EXERCISE DESCRIPTION:
The entries below are to be duplicated exactly, with nothing left out.

*** Opening DATA FOR THIS EXERCISE ***

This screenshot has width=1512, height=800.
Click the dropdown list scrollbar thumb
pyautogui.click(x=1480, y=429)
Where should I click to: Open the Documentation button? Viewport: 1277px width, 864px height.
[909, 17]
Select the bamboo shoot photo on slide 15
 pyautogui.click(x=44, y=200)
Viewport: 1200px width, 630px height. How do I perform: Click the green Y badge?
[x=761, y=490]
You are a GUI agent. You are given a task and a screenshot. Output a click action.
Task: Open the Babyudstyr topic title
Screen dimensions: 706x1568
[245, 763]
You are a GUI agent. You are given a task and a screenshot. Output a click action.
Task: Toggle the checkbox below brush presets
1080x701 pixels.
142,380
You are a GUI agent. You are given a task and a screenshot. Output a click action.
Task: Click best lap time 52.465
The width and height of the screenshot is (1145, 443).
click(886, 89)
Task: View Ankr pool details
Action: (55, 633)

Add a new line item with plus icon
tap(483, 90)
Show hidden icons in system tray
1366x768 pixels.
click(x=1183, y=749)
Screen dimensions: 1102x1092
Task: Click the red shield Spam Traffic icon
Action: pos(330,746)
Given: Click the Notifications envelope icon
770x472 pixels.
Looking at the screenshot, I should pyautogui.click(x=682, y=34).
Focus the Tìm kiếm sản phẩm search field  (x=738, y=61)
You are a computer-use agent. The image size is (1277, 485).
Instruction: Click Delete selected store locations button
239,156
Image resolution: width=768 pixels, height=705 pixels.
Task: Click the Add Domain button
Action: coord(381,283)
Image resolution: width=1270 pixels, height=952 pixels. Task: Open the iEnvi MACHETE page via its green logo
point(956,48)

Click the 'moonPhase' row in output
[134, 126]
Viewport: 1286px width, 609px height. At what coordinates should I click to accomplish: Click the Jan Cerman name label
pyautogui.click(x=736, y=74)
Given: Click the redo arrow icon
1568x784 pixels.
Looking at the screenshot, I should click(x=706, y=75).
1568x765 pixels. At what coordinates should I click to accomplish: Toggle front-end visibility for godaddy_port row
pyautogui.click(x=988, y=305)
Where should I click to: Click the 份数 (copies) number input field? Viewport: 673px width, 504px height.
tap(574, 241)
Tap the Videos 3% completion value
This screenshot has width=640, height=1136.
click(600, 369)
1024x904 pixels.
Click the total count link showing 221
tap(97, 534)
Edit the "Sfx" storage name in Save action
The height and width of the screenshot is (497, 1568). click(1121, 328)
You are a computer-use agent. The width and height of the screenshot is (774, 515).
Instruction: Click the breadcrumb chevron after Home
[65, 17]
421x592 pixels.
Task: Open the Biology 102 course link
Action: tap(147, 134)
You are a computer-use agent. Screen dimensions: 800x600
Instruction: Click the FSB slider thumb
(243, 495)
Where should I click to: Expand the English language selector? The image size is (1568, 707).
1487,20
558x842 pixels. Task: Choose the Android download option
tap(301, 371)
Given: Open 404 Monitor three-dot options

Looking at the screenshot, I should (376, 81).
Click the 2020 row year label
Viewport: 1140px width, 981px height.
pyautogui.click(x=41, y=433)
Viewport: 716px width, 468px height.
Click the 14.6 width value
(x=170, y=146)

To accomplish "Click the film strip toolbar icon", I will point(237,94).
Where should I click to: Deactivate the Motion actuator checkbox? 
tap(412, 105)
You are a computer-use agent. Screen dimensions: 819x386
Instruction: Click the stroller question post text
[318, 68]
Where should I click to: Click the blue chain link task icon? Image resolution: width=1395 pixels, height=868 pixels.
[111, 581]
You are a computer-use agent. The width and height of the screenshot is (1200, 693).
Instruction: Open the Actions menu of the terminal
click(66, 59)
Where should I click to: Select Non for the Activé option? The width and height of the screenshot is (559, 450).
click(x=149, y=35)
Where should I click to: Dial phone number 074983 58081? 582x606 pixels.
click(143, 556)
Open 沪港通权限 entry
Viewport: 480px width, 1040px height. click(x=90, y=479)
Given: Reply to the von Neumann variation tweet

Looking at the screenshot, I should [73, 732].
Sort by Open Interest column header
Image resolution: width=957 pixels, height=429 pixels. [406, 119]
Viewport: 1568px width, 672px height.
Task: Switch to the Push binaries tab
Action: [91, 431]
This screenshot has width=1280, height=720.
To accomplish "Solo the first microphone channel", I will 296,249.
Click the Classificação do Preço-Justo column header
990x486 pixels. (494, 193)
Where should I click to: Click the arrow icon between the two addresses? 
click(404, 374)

*** Closing DATA FOR THIS EXERCISE ***

RESPONSE:
This screenshot has width=1512, height=800.
Click the dropdown list scrollbar thumb
pyautogui.click(x=1480, y=429)
Where should I click to: Open the Documentation button? Viewport: 1277px width, 864px height.
[909, 17]
Select the bamboo shoot photo on slide 15
 pyautogui.click(x=44, y=200)
Viewport: 1200px width, 630px height. How do I perform: Click the green Y badge?
[x=761, y=490]
You are a GUI agent. You are given a task and a screenshot. Output a click action.
Task: Open the Babyudstyr topic title
Screen dimensions: 706x1568
[245, 763]
You are a GUI agent. You are given a task and a screenshot. Output a click action.
Task: Toggle the checkbox below brush presets
1080x701 pixels.
142,380
You are a GUI agent. You are given a task and a screenshot. Output a click action.
Task: Click best lap time 52.465
The width and height of the screenshot is (1145, 443).
click(886, 89)
Task: View Ankr pool details
Action: (55, 633)

Add a new line item with plus icon
tap(483, 90)
Show hidden icons in system tray
1366x768 pixels.
click(x=1183, y=749)
Screen dimensions: 1102x1092
Task: Click the red shield Spam Traffic icon
Action: pos(330,746)
Given: Click the Notifications envelope icon
770x472 pixels.
Looking at the screenshot, I should pyautogui.click(x=682, y=34).
Focus the Tìm kiếm sản phẩm search field  (x=738, y=61)
You are a computer-use agent. The image size is (1277, 485).
Instruction: Click Delete selected store locations button
239,156
Image resolution: width=768 pixels, height=705 pixels.
Task: Click the Add Domain button
Action: coord(381,283)
Image resolution: width=1270 pixels, height=952 pixels. Task: Open the iEnvi MACHETE page via its green logo
point(956,48)

Click the 'moonPhase' row in output
[134, 126]
Viewport: 1286px width, 609px height. At what coordinates should I click to accomplish: Click the Jan Cerman name label
pyautogui.click(x=736, y=74)
Given: Click the redo arrow icon
1568x784 pixels.
Looking at the screenshot, I should click(x=706, y=75).
1568x765 pixels. At what coordinates should I click to accomplish: Toggle front-end visibility for godaddy_port row
pyautogui.click(x=988, y=305)
Where should I click to: Click the 份数 (copies) number input field? Viewport: 673px width, 504px height.
tap(574, 241)
Tap the Videos 3% completion value
This screenshot has width=640, height=1136.
click(600, 369)
1024x904 pixels.
Click the total count link showing 221
tap(97, 534)
Edit the "Sfx" storage name in Save action
The height and width of the screenshot is (497, 1568). click(1121, 328)
You are a computer-use agent. The width and height of the screenshot is (774, 515).
Instruction: Click the breadcrumb chevron after Home
[65, 17]
421x592 pixels.
Task: Open the Biology 102 course link
Action: tap(147, 134)
You are a computer-use agent. Screen dimensions: 800x600
Instruction: Click the FSB slider thumb
(243, 495)
Where should I click to: Expand the English language selector? The image size is (1568, 707).
1487,20
558x842 pixels. Task: Choose the Android download option
tap(301, 371)
Given: Open 404 Monitor three-dot options

Looking at the screenshot, I should (376, 81).
Click the 2020 row year label
Viewport: 1140px width, 981px height.
pyautogui.click(x=41, y=433)
Viewport: 716px width, 468px height.
Click the 14.6 width value
(x=170, y=146)

To accomplish "Click the film strip toolbar icon", I will point(237,94).
Where should I click to: Deactivate the Motion actuator checkbox? 
tap(412, 105)
You are a computer-use agent. Screen dimensions: 819x386
Instruction: Click the stroller question post text
[318, 68]
Where should I click to: Click the blue chain link task icon? Image resolution: width=1395 pixels, height=868 pixels.
[111, 581]
You are a computer-use agent. The width and height of the screenshot is (1200, 693).
Instruction: Open the Actions menu of the terminal
click(66, 59)
Where should I click to: Select Non for the Activé option? The width and height of the screenshot is (559, 450).
click(x=149, y=35)
Where should I click to: Dial phone number 074983 58081? 582x606 pixels.
click(143, 556)
Open 沪港通权限 entry
Viewport: 480px width, 1040px height. click(x=90, y=479)
Given: Reply to the von Neumann variation tweet

Looking at the screenshot, I should [73, 732].
Sort by Open Interest column header
Image resolution: width=957 pixels, height=429 pixels. [406, 119]
Viewport: 1568px width, 672px height.
Task: Switch to the Push binaries tab
Action: [91, 431]
This screenshot has width=1280, height=720.
To accomplish "Solo the first microphone channel", I will 296,249.
Click the Classificação do Preço-Justo column header
990x486 pixels. (494, 193)
Where should I click to: Click the arrow icon between the two addresses? 
click(404, 374)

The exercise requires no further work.